Скорее всего, пытаясь спастись от одиночества, она и написала в газету, иначе трудно понять, на что рассчитывала несчастная, так подробно, с такой скрупулезной тщательностью исповедуясь в своей трагической ошибке.
Конечно же, она горячо любила сына и именно поэтому старалась уберечь его от дурных влияний. Ежедневно провожала мальчика в школу и, по возможности, встречала после уроков. Начала с детства проверять содержимое его карманов и его портфеля, не могла остановиться и продолжала заниматься этим недостойным делом и тогда, когда сын учился уже в старших классах — какое унижение для них обоих! Уводила его со школьных вечеров тотчас по окончании торжественной части или сама сидела в зале рядом с ним во время концертов самодеятельности. Разрешала ему приглашать домой товарищей только по ее выбору и самому посещать тех, кого она одобряла, в чьих положительных качествах и чьих семьях не сомневалась. Строго регламентировала время, которое сын имел право провести на катке или на велосипедной прогулке. Увидев его однажды во дворе разговаривающим с незнакомой ей девочкой, сделала все возможное, чтобы пресечь новое знакомство — навела справки и выяснила, что девочка эта из неподходящей семьи.
Мальчик был талантливый, тонкий, он прекрасно сдал экзамены в институт, рвался к жизни, а мать продолжала окружать его частоколом своих забот. Все так же шпионила — проверяла карманы, перелистывала тетради, вытряхивала по ночам портфель. Первая прочитывала адресованные сыну письма — кто пишет, зачем? Когда парня послали убирать картошку, отправилась вместе с ним. Требовала, чтобы, выезжая после занятий из института, сын звонил ей из висевшего в вестибюле телефона-автомата — научилась различать характерный для этого аппарата фон, — и хронометрировала время, потраченное на дорогу домой. Однокурсника, которого мальчик осмелился привести однажды с собой, не испросив предварительно разрешения, она выдворила только потому, что лицо юноши обросло бородой, а на ногах были плохо вычищенные ботинки…
И вот наступил вечер, когда, вернувшись домой, она обнаружила бездыханное тело так тщательно оберегаемого ею от всего на свете своего ребенка, существование которого, с ее точки зрения, было верхом благополучия — ведь у него было решительно все, о чем только может мечтать молодой человек… На столе лежал лист бумаги с небрежно начертанными на нем восемнадцатью палочками — по числу прожитых мальчиком лет.

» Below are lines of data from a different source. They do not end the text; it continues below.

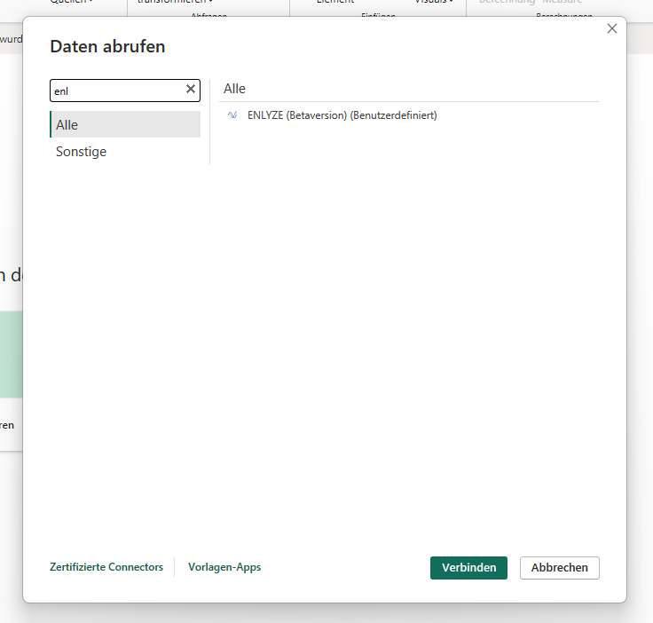Focus the connector search field
The image size is (653, 623).
tap(115, 91)
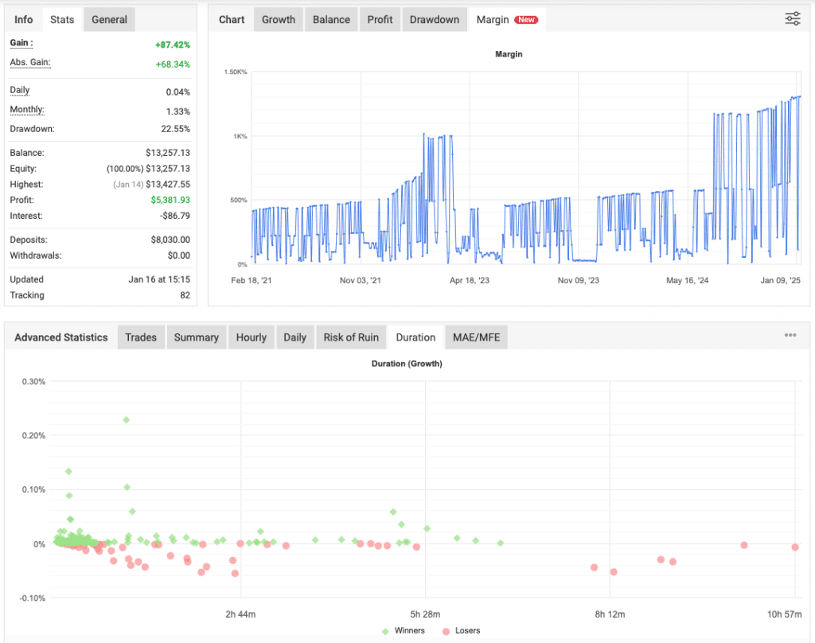
Task: Click the three-dot more options icon
Action: [x=790, y=336]
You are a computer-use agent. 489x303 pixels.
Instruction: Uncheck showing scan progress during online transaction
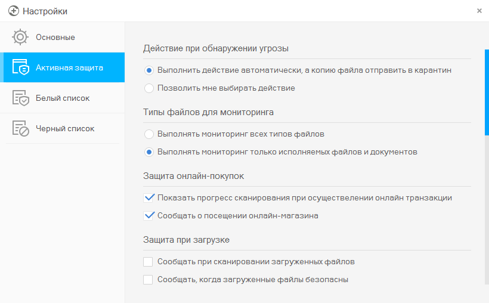click(x=148, y=197)
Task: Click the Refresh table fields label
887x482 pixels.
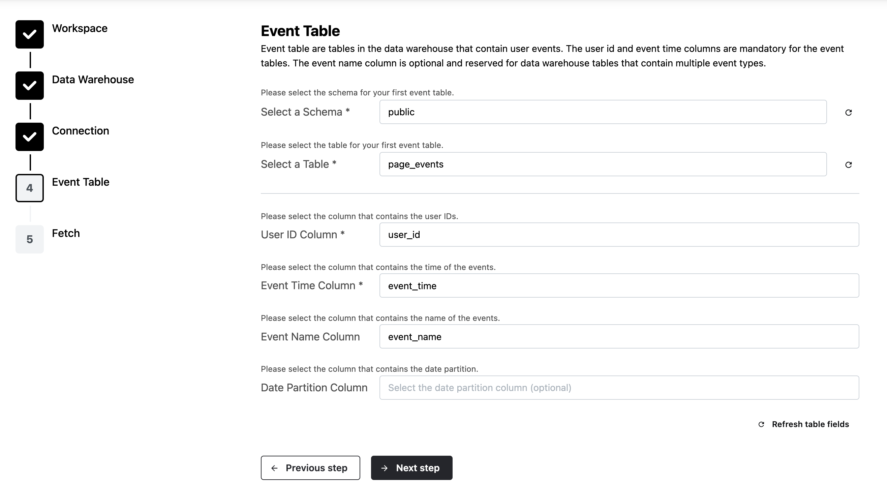Action: pyautogui.click(x=810, y=425)
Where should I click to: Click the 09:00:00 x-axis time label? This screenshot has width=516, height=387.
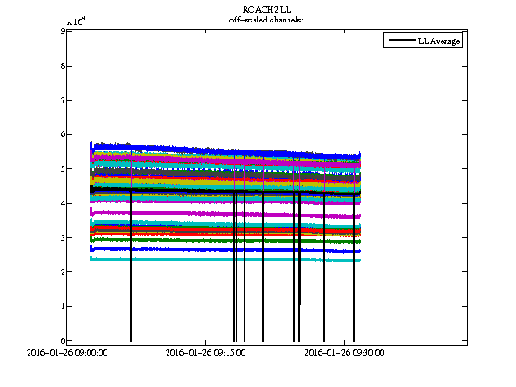[67, 353]
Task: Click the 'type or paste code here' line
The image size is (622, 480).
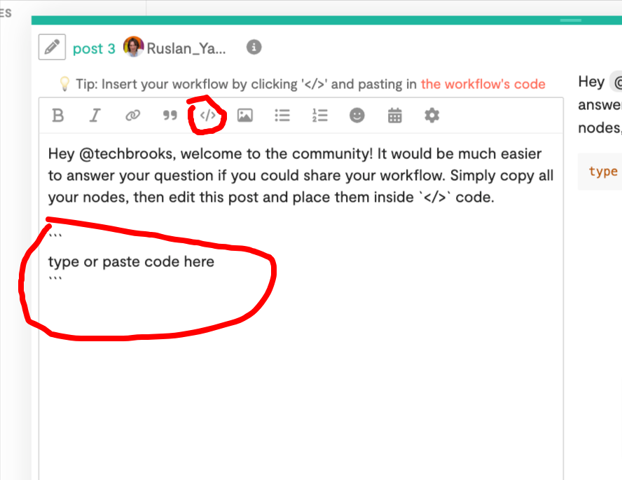Action: click(x=131, y=262)
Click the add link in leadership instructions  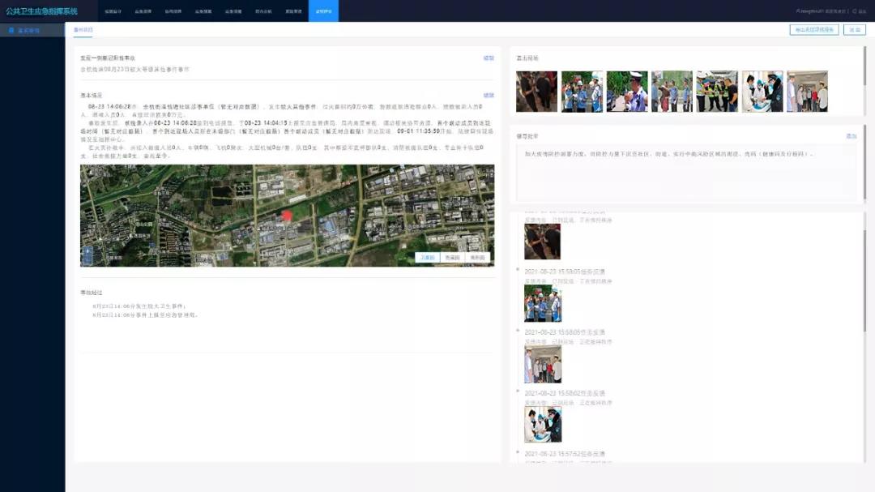[851, 136]
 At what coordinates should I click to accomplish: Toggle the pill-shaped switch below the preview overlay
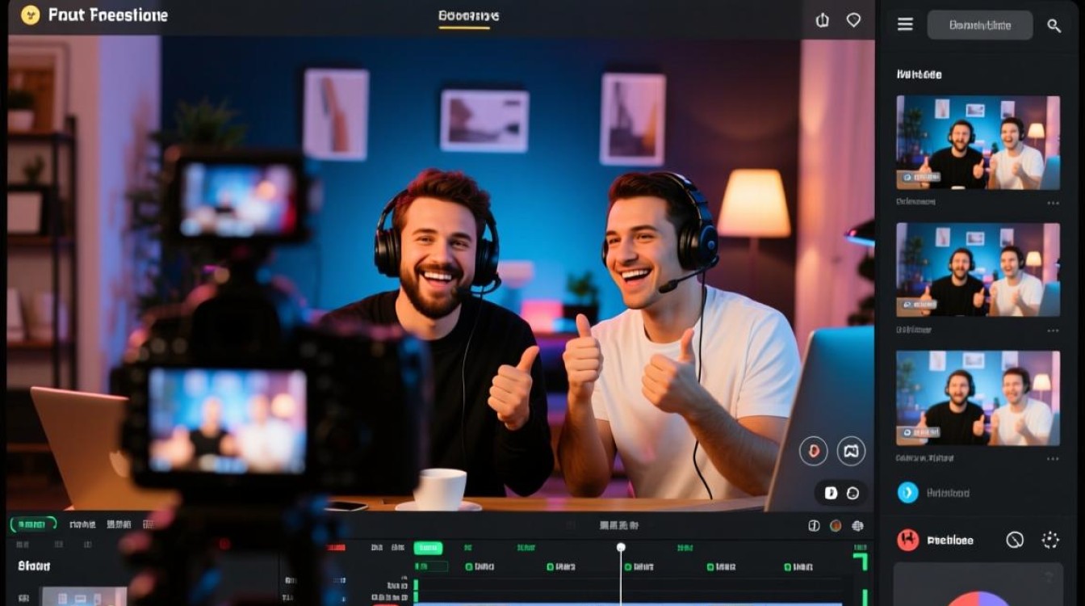841,492

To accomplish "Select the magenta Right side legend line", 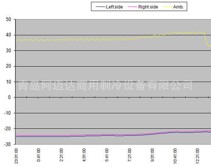I will 132,7.
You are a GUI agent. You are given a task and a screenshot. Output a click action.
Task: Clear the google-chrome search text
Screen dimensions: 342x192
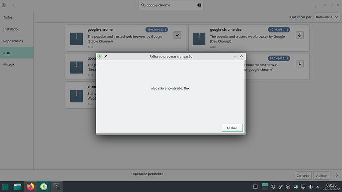[x=199, y=5]
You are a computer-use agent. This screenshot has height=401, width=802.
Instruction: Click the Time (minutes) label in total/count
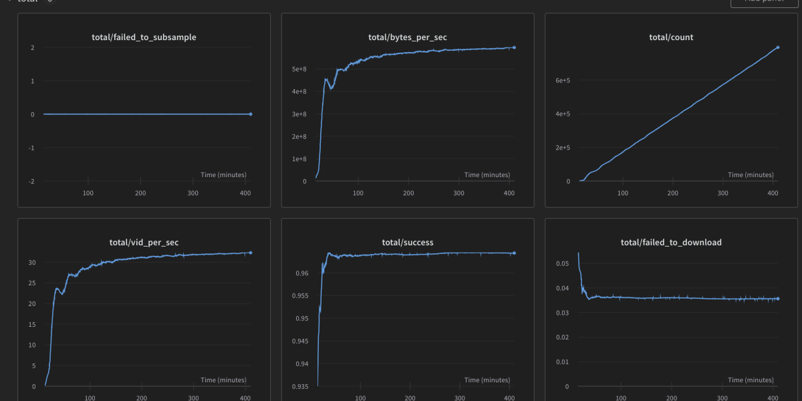point(751,175)
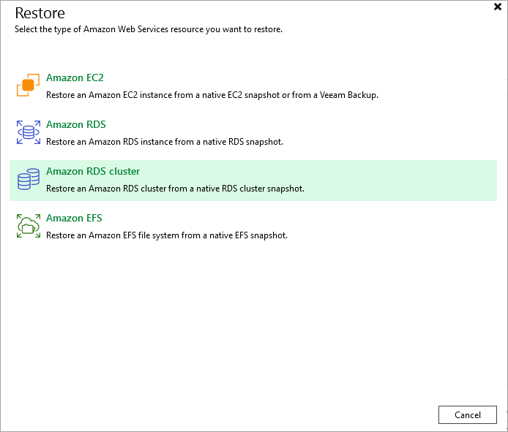This screenshot has height=432, width=508.
Task: Click the 'Restore' dialog heading
Action: coord(40,13)
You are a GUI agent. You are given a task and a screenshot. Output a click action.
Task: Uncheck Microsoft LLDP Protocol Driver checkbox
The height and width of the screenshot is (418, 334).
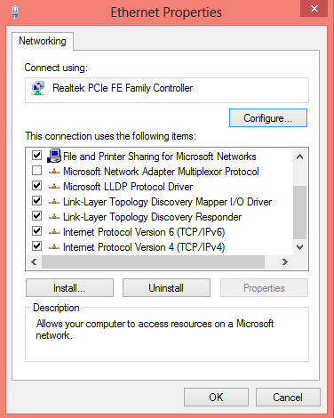point(36,186)
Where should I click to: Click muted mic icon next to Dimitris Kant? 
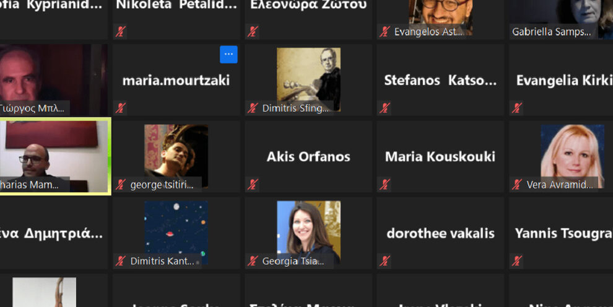point(120,260)
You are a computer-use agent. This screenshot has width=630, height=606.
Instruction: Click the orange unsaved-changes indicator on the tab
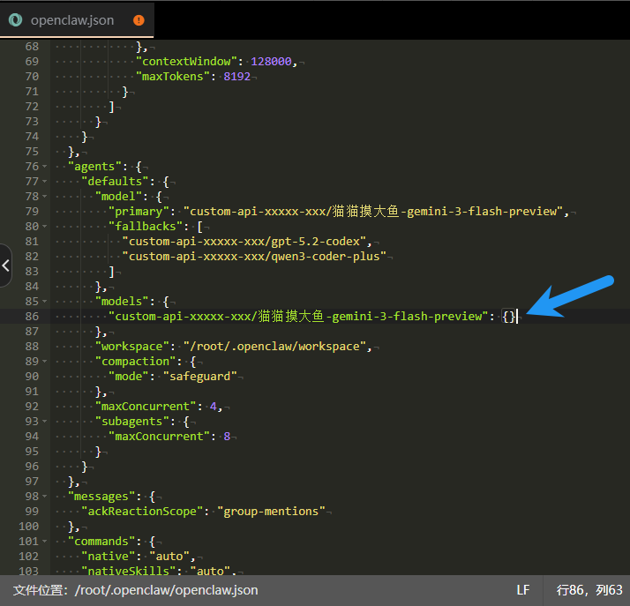tap(139, 19)
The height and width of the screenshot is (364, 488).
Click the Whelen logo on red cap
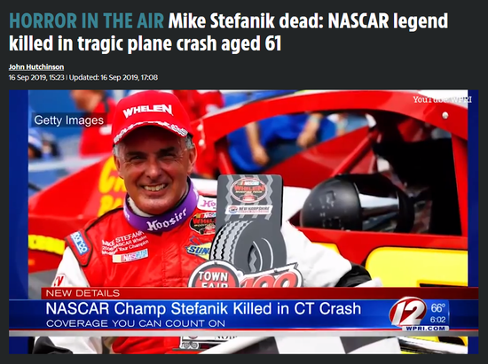[147, 110]
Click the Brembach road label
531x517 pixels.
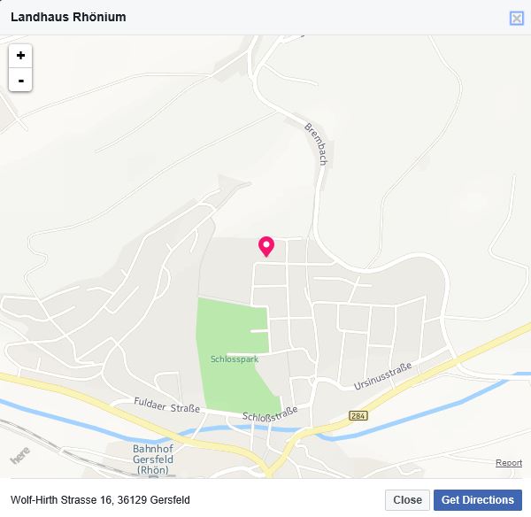pos(316,144)
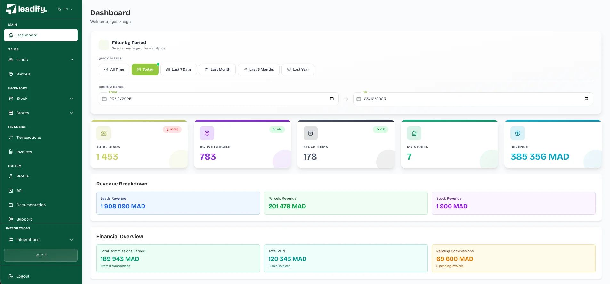Click the leadify logo in the sidebar
Screen dimensions: 610x284
27,9
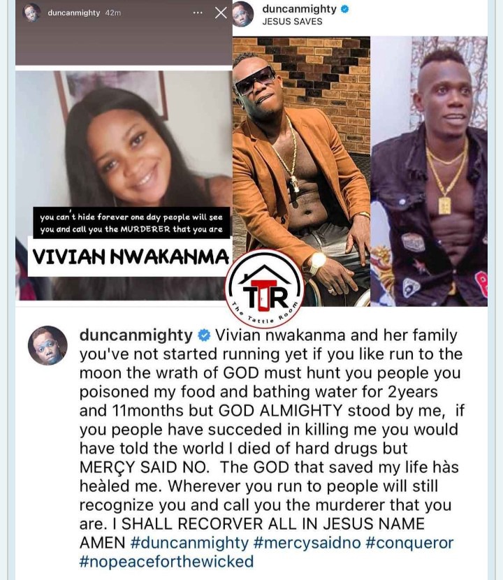Viewport: 503px width, 580px height.
Task: Open the three-dots story options menu
Action: pyautogui.click(x=198, y=13)
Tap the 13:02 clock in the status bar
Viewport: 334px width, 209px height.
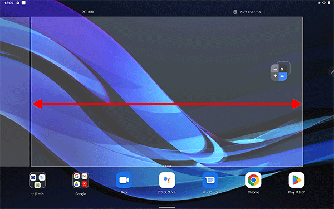[x=9, y=3]
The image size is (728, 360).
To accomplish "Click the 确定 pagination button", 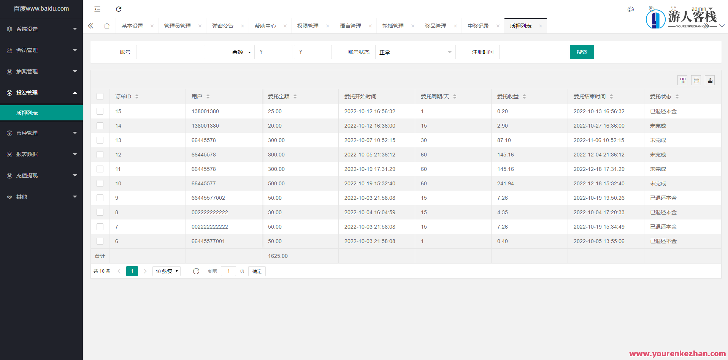I will point(257,271).
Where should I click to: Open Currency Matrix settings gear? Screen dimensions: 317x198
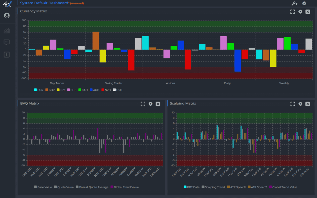[x=300, y=12]
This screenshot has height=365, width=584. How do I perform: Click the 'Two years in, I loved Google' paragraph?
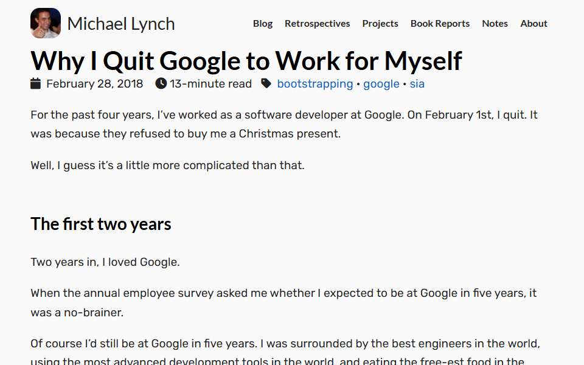pyautogui.click(x=105, y=262)
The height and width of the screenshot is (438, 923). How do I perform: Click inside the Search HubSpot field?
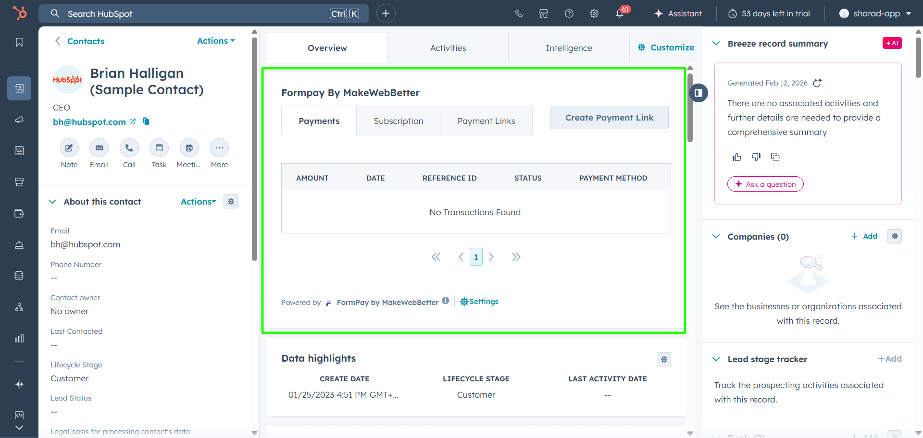tap(192, 13)
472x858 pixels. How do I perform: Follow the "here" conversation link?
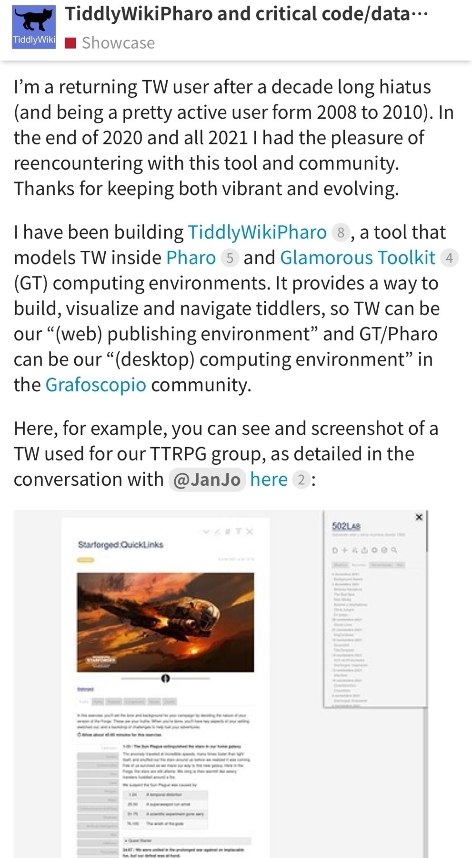(x=269, y=479)
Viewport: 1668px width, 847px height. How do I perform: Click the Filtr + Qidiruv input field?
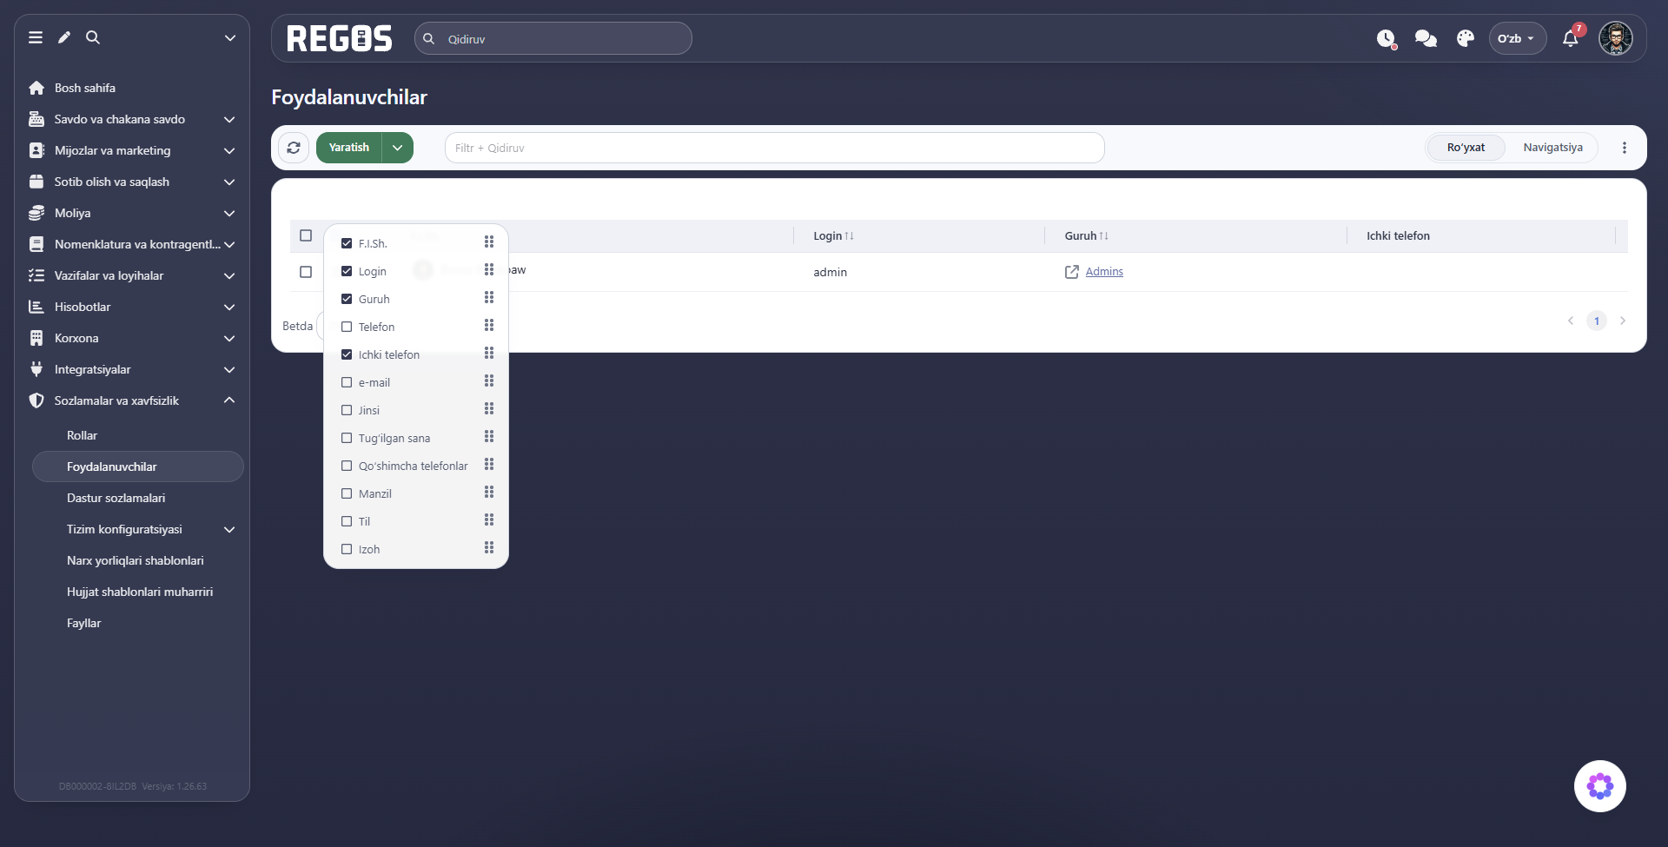point(774,148)
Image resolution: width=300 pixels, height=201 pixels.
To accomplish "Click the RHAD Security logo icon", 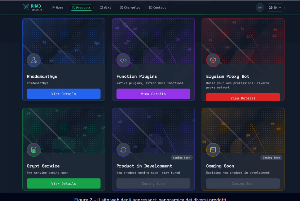I will tap(26, 8).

Какая-то замысловатая стрелка указывала «дальнейшее направление», под стрелкой стояло одно лишь слово: «Зачем?»
Пока курс, на котором совсем недавно еще числился ее мальчик, продолжал учебу, мать приходила на каждый экзамен, чтобы хоть несколько минут побыть с его товарищами, с помнившими его людьми, чтобы подышать воздухом, которым дышал сын. Всем, кто жил в общежитии, решительно всем его бывшим сокурсникам, даже тому бородачу, она предлагала переехать на время учебы к ним домой, занять е г о комнату, сулила свои заботы, домашние обеды… Все отказались один за другим.